• [Your objective]:
Copy the listing word for word, starting at the line that contains "You are a computer-use" and ending with the last line of the listing, and leave the pictures out of your copy.

• [Dataset records]:

☆ ☆ ☆

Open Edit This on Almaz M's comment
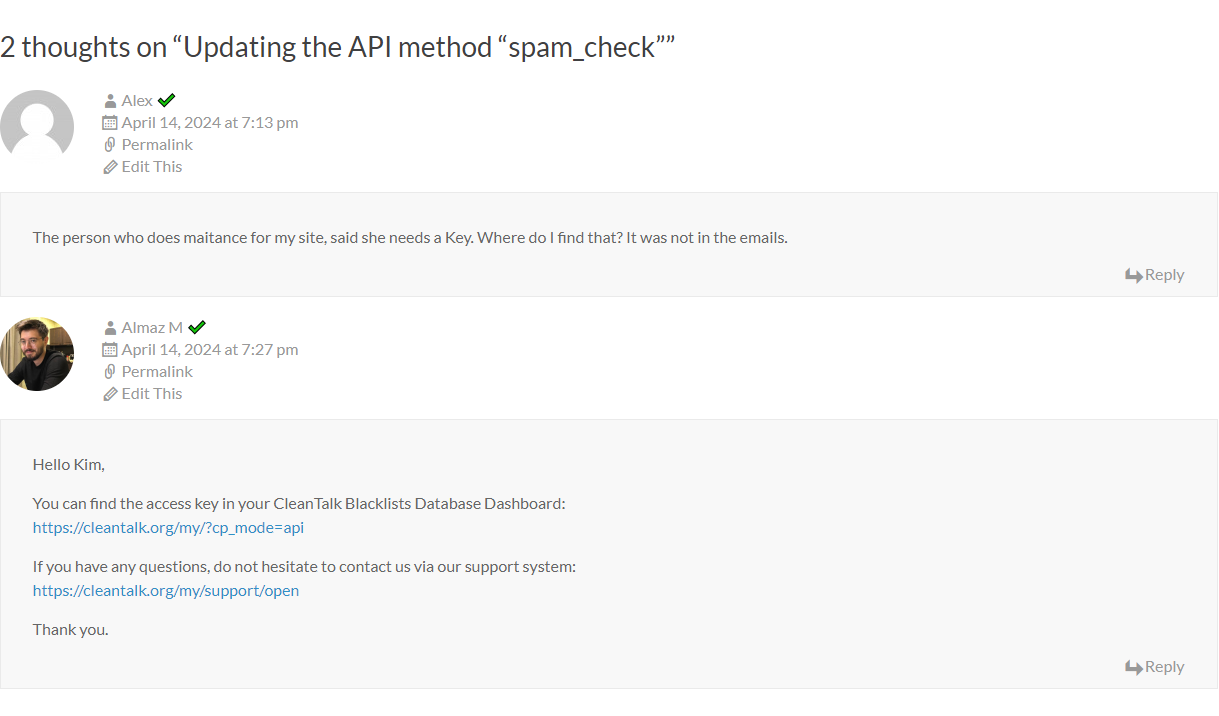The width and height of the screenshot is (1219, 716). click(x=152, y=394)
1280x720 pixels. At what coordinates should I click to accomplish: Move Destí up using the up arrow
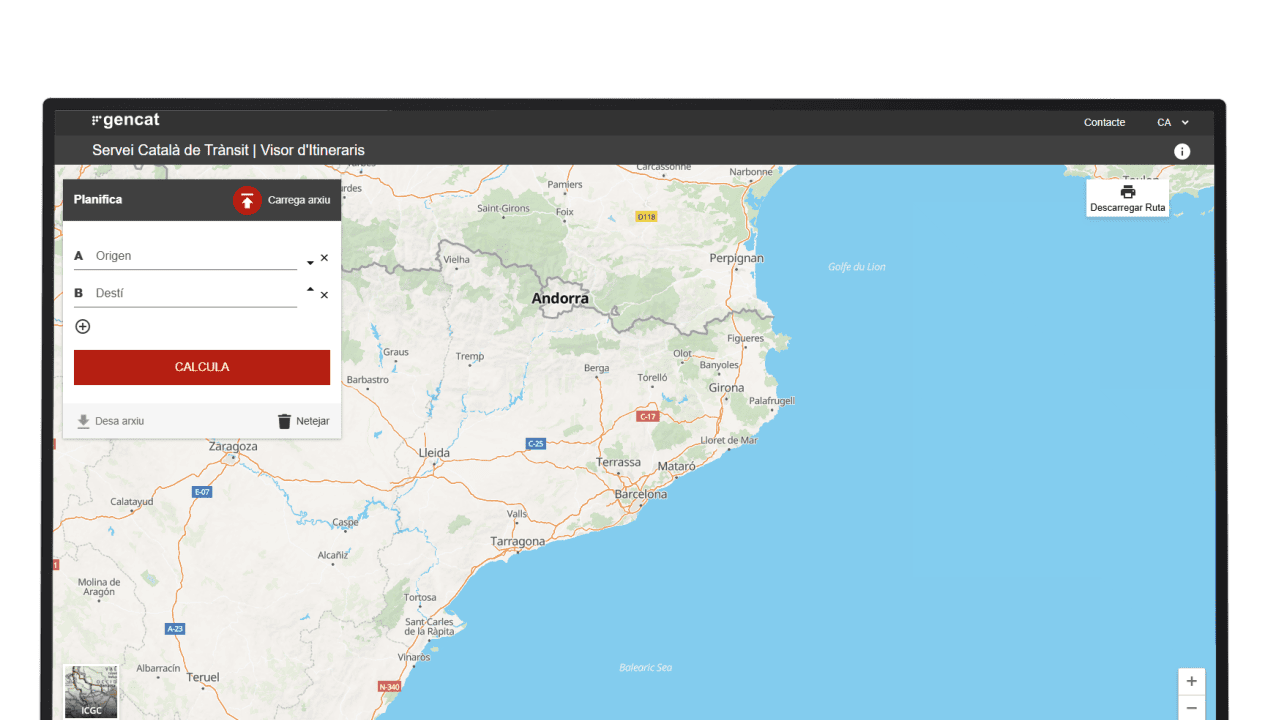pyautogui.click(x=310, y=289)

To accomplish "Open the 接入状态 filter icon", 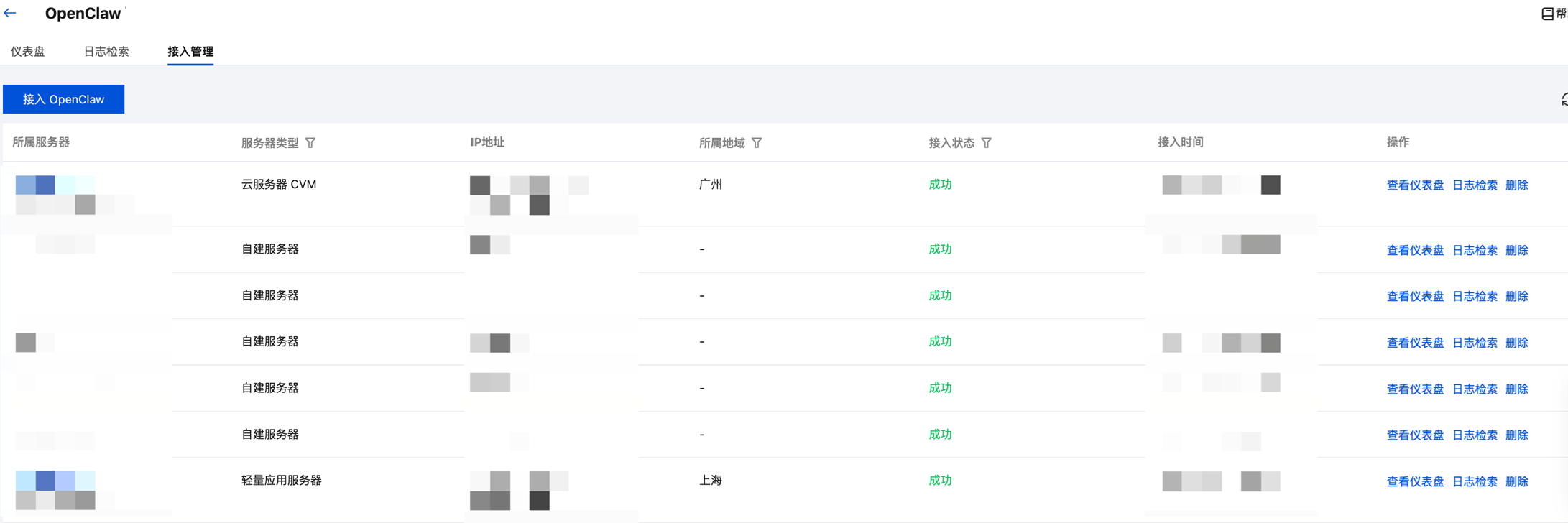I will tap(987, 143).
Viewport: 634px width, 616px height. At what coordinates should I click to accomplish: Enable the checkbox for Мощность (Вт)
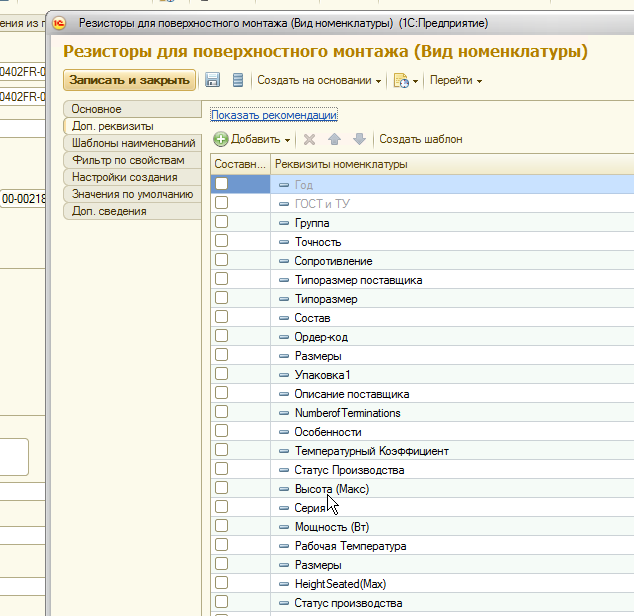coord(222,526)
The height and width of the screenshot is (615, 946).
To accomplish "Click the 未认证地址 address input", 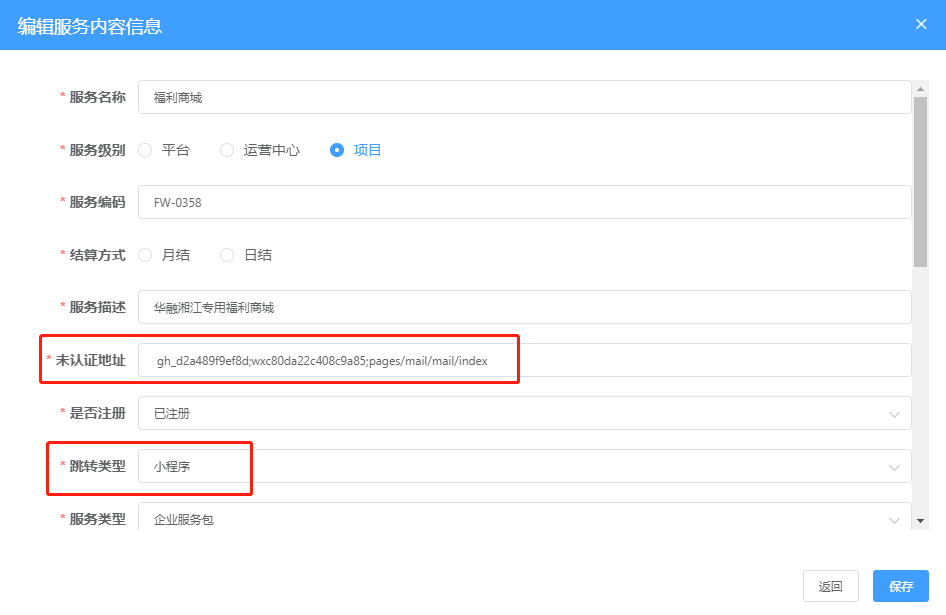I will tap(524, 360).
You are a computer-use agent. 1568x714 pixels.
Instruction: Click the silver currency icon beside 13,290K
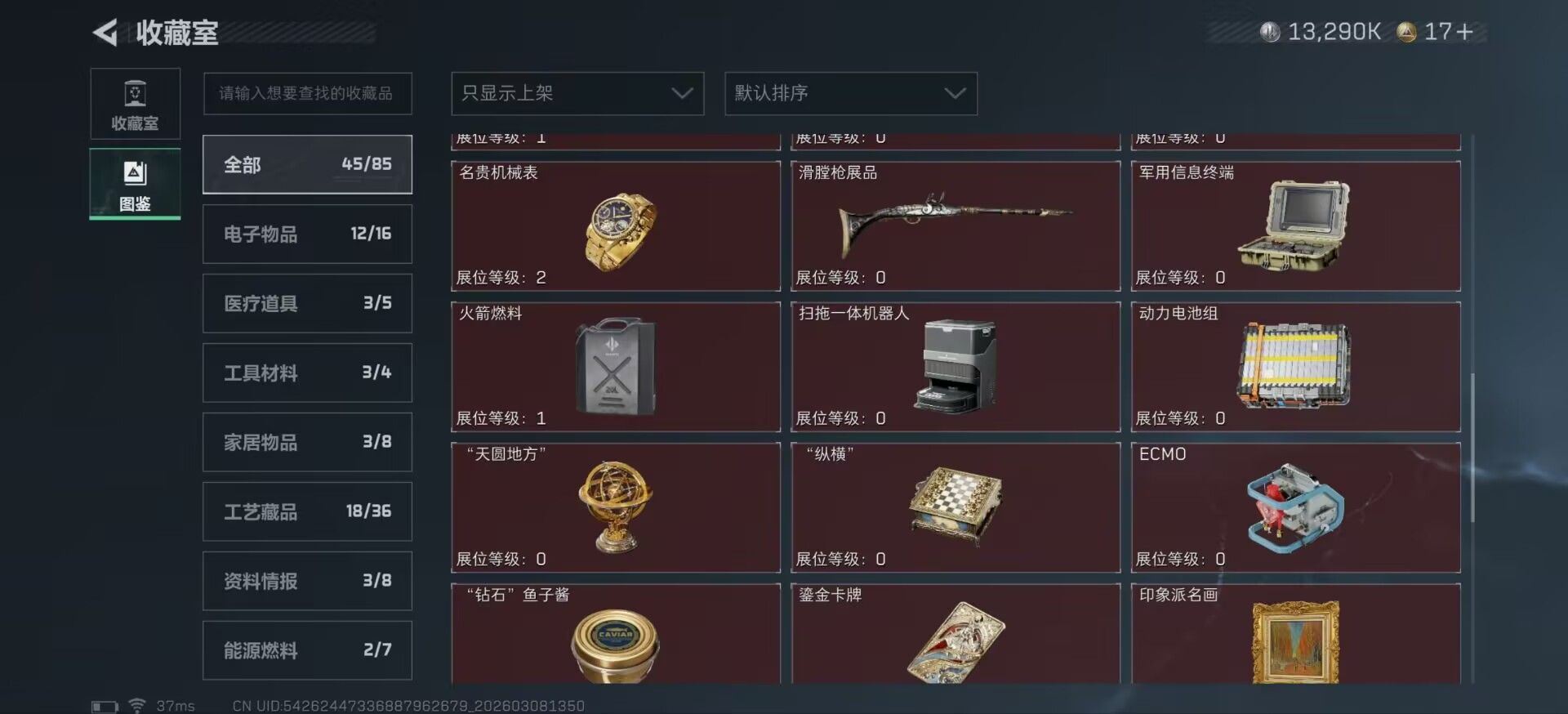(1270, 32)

☆ ☆ ☆

• [Correct answer]:
You are a computer-use agent. 1568x714 pixels.
Instruction: Click the silver currency icon beside 13,290K
(1270, 32)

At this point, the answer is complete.